The phrase rule of thumb first became associated with domestic abuse in the 1970s, after which the spurious legal definition was cited as factual in a number of law journals; the United States Commission on Civil Rights published a report on domestic abuse titled "Under the Rule of Thumb" in 1982. Some efforts were made to discourage the phrase, which was seen as taboo owing to this false origin. During the 1990s, several authors correctly identified the spurious etymology; however, the connection to domestic violence was cited in some legal sources into the early 2000s.

== Origin and usage ==
The exact origin of the phrase is uncertain.
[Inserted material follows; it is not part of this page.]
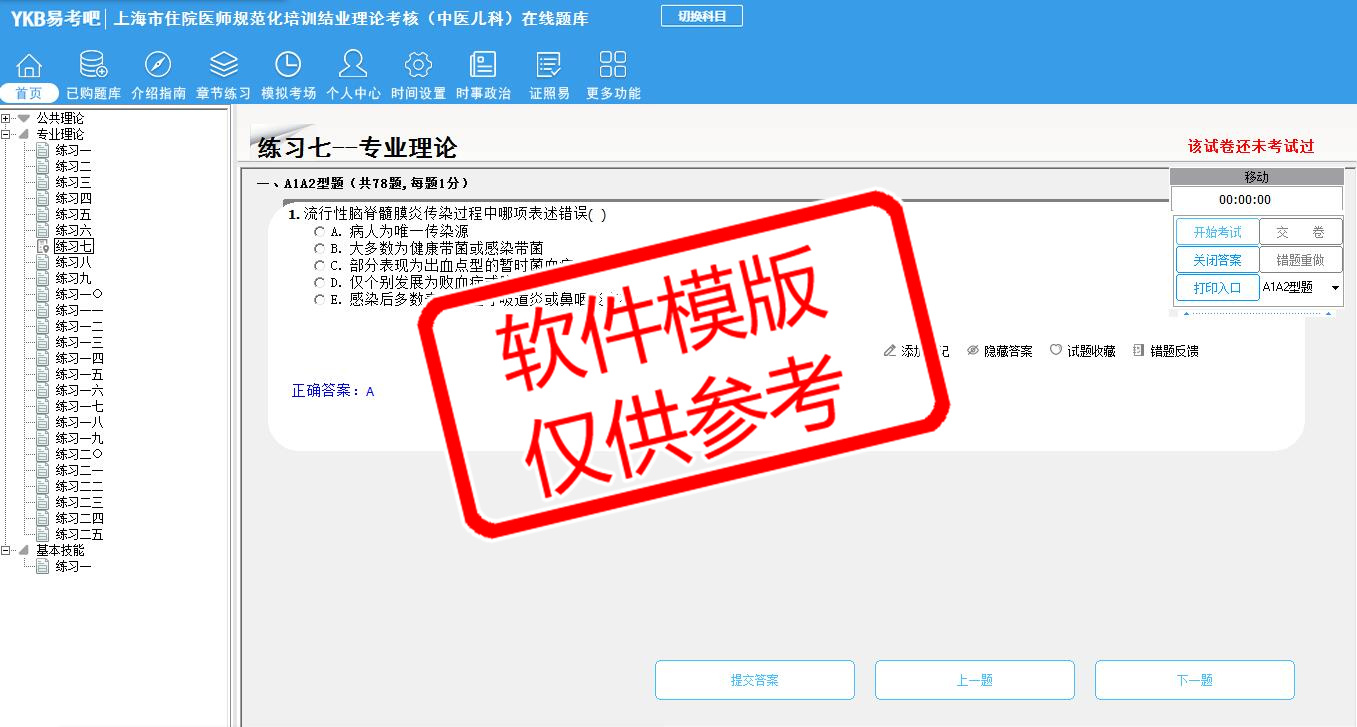The image size is (1357, 727).
Task: Open 更多功能 grid icon
Action: (x=613, y=65)
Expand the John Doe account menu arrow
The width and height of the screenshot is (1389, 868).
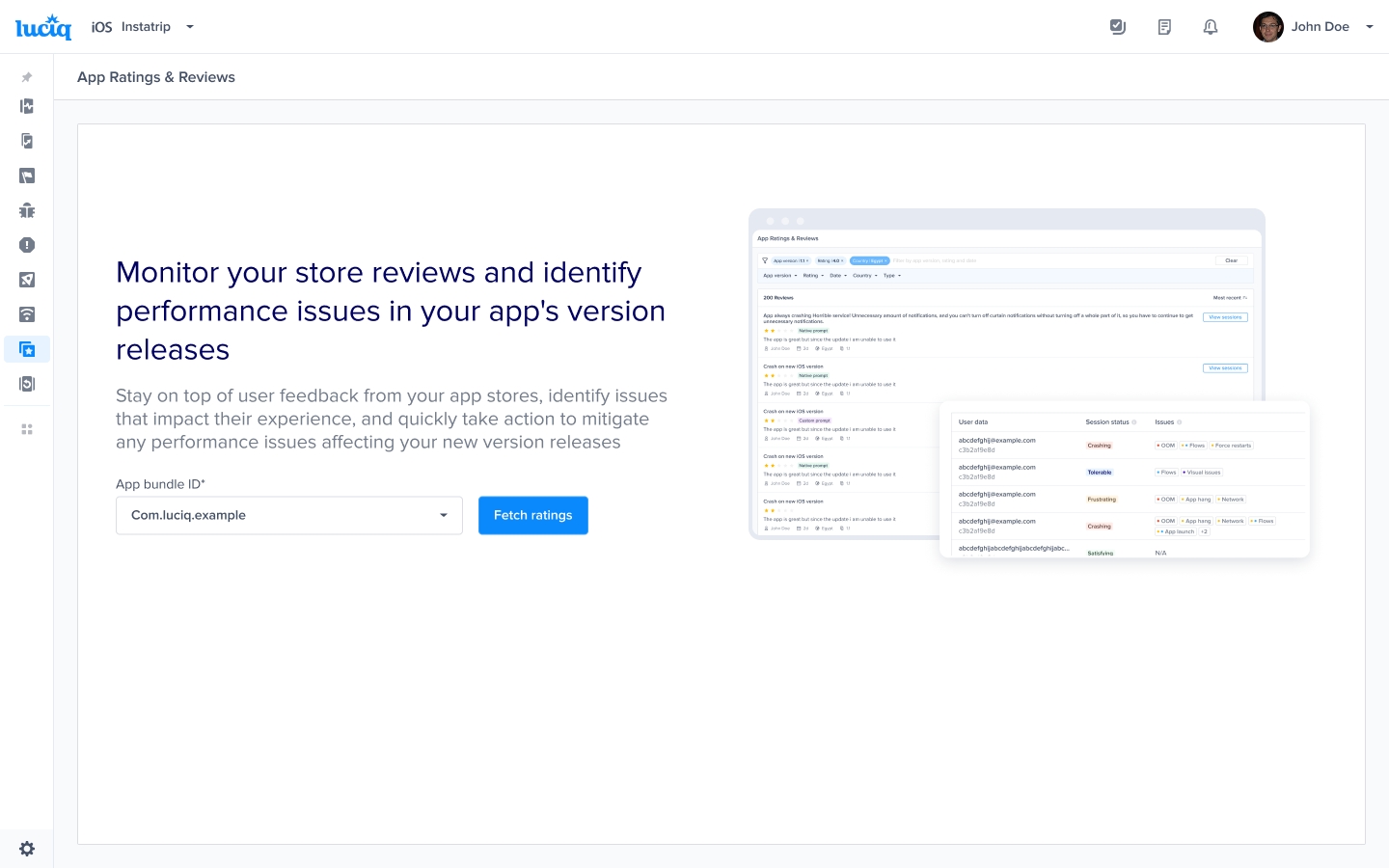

Its earliest (1685) appearance in print comes from a posthumously published collection of sermons by Scottish preacher James Durham: "Many profest Christians are like to foolish builders, who build by guess, and by rule of thumb (as we use to speak), and not by Square and Rule."

The phrase is also found in Sir William Hope's The Compleat Fencing Master (1692): "What he doth, he doth by rule of Thumb, and not by Art." James Kelly's The Complete Collection of Scottish Proverbs, 1721, includes: "No Rule so good as Rule of Thumb, if it hit", meaning a practical approximation.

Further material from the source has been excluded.